Excerpted passage |
Exercise 4.3 - Chapter 4 Differential Equations 12th Maths Guide Guide Samacheer Kalvi Solutions - SaraNextGen [2024-2025]

Updated On May 15, 2024

By SaraNextGen

Ex $4.3$
Solve the following homogeneous differential equations
Question 1

$\mathrm{x} \frac{d y}{d x}=\mathrm{x}+\mathrm{y}$
Solution:
$
x \frac{d y}{d x}=x+y \Rightarrow \frac{d y}{d x}=\frac{x+y}{x}
$
It is a homogeneous differential equation,
Put $y=v x$ and $\frac{d y}{d x}=v+x \frac{d v}{d x}$
$\therefore$ the equation becomes,
$
\begin{aligned}
v+x \frac{d v}{d x} & =\frac{x+v x}{x}=\frac{(1+v) x}{x} \\
x & =1+v \\
x \frac{d v}{d x} & =1+v-v=1 \\
d v & =\frac{d x}{x}
\end{aligned}
$
On integration
$
\begin{aligned}
\int d v & =\int \frac{d x}{x} \\
v & =\log x+\log c
\end{aligned}
$
Now, replace
$
\begin{aligned}
v & =\frac{y}{x} \\
\Rightarrow \frac{y}{x} & =\log x+\log c \\
\frac{y}{x} & =\log c x \quad \text { (or) } \quad c x=e^{\frac{y}{x}} \\
x & =\frac{1}{c} e^{\frac{y}{x}} \\
x & =k e^{\frac{y}{x}}, k=\frac{1}{c}
\end{aligned}
$

Question 2.
$(\mathrm{x}-\mathrm{y}) \frac{d y}{d x}=\mathrm{x}+3 \mathrm{y}$

Solution:
$
\begin{aligned}
(x-y) \frac{d y}{d x} & =x+3 y \\
\frac{d y}{d x} & =\frac{x+3 y}{x-y}
\end{aligned}
$
This is a homogeneous equation
Put $y=v x$ and $\frac{d y}{d x}=v+x \frac{d v}{d x}$
We have,
$
\begin{aligned}
v+x \frac{d v}{d x} & =\frac{x+3 v x}{x-v x}=\frac{x(1+3 v)}{x(1-v)}=\frac{1+3 v}{1-v} \\
x \frac{d v}{d x} & =\frac{1+3 v}{1-v}-v \\
& =\frac{1+3 v-v+v^2}{1-v}=\frac{1+2 v+v^2}{1-v}
\end{aligned}
$
Separating the variables,
$
\frac{1-v}{1+2 v+v^2} d v=\frac{d x}{x}
$
On integration,
$
\int \frac{1-v}{1+2 v+v^2} d v=\int \frac{1}{x} d x
$
Writing $1-v=2-1-v=2-(v+1)$
We get, $\int \frac{2-(v+1)}{(v+1)^2} d v=\int \frac{1}{x} d x$

$\begin{aligned}
& \int \frac{2}{(v+1)^2} d v-\int \frac{1}{v+1} d v=\int \frac{1}{x} d x \\
& \frac{-2}{v+1}-\log (v+1)=\log x+\log c \\
& \frac{-2}{v+1}=\log [c x(v+1) \\
& \text { Replace } v=\frac{y}{x} \\
& \frac{-2}{\frac{y}{x}+1}=\log \left[c x\left(\frac{y}{x}+1\right)\right] \\
& \frac{-2 x}{x+y}=\log \left[c x \frac{(x+y)}{x}\right] \\
& \Rightarrow \quad c(x+y)=e^{\frac{-2 x}{x+y}} \\
& x+y=k e^{\frac{-2 x}{x+y}}, k=\frac{1}{c} \\
&
\end{aligned}$

Question 3.

Records of locating words and elements
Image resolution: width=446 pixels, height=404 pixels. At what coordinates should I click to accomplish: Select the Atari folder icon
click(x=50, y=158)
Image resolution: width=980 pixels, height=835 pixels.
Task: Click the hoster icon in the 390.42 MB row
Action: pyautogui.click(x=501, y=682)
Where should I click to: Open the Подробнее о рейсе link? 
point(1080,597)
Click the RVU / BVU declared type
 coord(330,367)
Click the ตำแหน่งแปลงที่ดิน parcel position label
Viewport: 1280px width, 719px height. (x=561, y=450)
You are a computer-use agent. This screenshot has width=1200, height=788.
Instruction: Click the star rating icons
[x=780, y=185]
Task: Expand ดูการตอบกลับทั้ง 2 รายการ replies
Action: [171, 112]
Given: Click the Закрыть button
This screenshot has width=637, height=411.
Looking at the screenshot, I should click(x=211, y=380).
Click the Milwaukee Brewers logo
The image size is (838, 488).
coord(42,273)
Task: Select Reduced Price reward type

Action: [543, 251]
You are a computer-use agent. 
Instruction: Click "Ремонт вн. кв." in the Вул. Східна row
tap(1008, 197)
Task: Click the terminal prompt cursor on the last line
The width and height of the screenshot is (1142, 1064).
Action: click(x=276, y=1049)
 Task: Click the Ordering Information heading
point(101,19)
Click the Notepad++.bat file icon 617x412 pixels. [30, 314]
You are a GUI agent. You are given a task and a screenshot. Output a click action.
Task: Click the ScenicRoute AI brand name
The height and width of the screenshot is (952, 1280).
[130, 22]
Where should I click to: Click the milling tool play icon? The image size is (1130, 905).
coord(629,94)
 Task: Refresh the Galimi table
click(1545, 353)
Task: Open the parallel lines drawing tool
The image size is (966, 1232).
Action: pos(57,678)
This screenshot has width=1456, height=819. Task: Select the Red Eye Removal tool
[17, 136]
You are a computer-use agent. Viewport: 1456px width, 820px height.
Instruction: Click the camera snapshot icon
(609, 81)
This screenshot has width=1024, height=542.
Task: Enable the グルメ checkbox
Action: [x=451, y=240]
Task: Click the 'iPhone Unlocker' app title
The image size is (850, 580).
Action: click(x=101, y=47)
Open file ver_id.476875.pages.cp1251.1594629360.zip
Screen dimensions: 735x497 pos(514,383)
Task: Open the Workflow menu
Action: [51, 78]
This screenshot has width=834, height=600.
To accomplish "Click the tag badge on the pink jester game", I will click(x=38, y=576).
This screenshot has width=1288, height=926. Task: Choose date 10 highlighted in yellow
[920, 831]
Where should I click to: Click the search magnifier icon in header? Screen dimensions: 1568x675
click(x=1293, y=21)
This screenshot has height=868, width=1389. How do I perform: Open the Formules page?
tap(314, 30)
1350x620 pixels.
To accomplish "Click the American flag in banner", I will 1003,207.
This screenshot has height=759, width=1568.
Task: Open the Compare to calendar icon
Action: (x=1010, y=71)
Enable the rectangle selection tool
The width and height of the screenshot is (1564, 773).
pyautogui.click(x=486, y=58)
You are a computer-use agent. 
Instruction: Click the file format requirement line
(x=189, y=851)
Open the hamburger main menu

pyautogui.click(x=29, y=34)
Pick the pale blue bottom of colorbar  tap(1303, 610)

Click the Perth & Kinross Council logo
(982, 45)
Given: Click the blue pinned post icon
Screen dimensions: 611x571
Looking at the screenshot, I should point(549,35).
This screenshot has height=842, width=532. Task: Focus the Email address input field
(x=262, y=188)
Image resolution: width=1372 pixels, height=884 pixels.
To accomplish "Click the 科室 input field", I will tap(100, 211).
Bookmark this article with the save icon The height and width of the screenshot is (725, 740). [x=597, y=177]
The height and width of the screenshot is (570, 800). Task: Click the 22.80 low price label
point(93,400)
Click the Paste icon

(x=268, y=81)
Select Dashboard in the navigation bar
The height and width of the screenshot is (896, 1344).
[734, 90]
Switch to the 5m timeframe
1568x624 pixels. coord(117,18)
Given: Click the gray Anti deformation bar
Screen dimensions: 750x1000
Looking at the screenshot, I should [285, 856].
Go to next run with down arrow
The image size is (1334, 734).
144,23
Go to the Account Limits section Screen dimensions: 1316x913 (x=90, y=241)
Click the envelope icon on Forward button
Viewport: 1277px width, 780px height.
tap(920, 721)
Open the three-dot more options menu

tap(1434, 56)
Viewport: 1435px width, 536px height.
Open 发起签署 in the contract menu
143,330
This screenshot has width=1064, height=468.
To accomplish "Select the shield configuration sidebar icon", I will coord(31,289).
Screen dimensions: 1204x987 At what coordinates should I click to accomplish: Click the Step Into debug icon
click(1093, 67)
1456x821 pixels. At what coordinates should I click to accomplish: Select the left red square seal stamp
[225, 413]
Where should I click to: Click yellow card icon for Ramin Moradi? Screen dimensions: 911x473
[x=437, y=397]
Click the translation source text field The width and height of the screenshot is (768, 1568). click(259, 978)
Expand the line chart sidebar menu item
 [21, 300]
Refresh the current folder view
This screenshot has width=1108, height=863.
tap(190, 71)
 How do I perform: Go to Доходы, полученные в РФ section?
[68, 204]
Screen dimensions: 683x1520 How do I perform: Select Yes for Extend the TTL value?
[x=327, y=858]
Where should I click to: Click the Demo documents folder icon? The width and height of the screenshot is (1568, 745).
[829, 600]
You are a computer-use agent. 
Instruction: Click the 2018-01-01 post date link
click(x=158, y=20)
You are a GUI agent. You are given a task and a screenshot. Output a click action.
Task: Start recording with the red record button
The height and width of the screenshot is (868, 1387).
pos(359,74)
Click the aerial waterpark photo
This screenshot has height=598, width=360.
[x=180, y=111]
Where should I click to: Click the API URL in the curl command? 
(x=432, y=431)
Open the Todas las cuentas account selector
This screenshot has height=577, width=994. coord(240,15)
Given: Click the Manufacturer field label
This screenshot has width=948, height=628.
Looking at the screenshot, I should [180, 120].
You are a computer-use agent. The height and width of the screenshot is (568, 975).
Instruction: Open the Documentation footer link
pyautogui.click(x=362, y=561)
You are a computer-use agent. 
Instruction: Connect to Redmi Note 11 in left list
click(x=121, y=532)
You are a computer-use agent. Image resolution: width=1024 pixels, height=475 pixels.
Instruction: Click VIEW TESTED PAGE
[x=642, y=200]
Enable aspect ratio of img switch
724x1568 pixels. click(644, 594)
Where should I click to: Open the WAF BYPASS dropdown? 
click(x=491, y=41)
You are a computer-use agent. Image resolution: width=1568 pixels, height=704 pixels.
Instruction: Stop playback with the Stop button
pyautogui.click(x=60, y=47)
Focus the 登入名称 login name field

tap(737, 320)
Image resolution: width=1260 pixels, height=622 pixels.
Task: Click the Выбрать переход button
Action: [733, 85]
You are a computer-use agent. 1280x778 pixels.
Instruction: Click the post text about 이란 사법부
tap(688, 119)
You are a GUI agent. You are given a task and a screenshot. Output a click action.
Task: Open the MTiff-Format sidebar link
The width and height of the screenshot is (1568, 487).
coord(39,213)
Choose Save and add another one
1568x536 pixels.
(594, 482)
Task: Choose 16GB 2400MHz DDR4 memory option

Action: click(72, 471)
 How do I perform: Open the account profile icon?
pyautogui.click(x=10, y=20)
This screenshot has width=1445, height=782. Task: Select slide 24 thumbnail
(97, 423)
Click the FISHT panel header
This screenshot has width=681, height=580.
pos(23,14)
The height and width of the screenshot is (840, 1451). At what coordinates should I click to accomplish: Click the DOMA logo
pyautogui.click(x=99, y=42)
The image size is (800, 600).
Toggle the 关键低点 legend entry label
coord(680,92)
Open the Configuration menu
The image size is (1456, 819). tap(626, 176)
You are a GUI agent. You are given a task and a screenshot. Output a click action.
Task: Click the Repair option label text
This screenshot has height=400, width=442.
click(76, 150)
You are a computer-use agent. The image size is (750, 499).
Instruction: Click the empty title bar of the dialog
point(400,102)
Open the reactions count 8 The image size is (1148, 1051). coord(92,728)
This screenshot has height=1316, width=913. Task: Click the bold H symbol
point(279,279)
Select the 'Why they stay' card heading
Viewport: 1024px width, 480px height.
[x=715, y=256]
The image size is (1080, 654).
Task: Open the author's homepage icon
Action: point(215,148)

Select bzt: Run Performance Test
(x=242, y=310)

Requirements |
1. Rewrite the records from their first line through the line containing "Action: pyautogui.click(x=501, y=682)", changing "Atari folder icon" to "Atari cartridge icon" and keeping everything else the same.
2. Extend the worked solutions to homogeneous differential equations, beginning right after the last line shown.

Written responses |
1.
Image resolution: width=446 pixels, height=404 pixels. At what coordinates should I click to accomplish: Select the Atari cartridge icon
click(x=50, y=158)
Image resolution: width=980 pixels, height=835 pixels.
Task: Click the hoster icon in the 390.42 MB row
Action: pyautogui.click(x=501, y=682)

2.
$x \frac{d y}{d x}-y=\sqrt{x^2+y^2}$
Solution:
$
\begin{aligned}
x \frac{d y}{d x}-y & =\sqrt{x^2+y^2} \\
\frac{d y}{d x} & =\frac{\sqrt{x^2+y^2}+y}{x}
\end{aligned}
$
It is a homogeneous equation
Now put $y=v x$ and $\frac{d y}{d x}=v+x \frac{d v}{d x}$
We get,
$
\begin{aligned}
& \text { We get, } \begin{aligned}
v+x \frac{d v}{d x} & =\frac{\sqrt{x^2+v^2 x^2}+v x}{x} \\
& =\frac{x\left[\sqrt{1+v^2}+v\right]}{x}=\sqrt{1+v^2}+v \\
\Rightarrow \quad x \frac{d v}{d x} & =\sqrt{1+v^2} \text { (or) } \frac{d v}{\sqrt{1+v^2}}=\frac{d x}{x}
\end{aligned}
\end{aligned}
$

On integration,
$
\begin{aligned}
& \int \frac{d v}{\sqrt{1+v^2}}=\int \frac{d x}{x} \\
& \log \left(v+\sqrt{1+v^2}\right)=\log x+\log c \\
& v+\sqrt{1+v^2}=c x \\
& \text { Replace } v=\frac{y}{x} \\
& \frac{y}{x}+\sqrt{1+\frac{y^2}{x^2}}=c x \\
& \frac{y}{x}+\sqrt{\frac{x^2+y^2}{x^2}}=c x \\
& \Rightarrow \quad y+\sqrt{x^2+y^2}=c x^2 \text { is the required solution }
\end{aligned}
$
Question 4.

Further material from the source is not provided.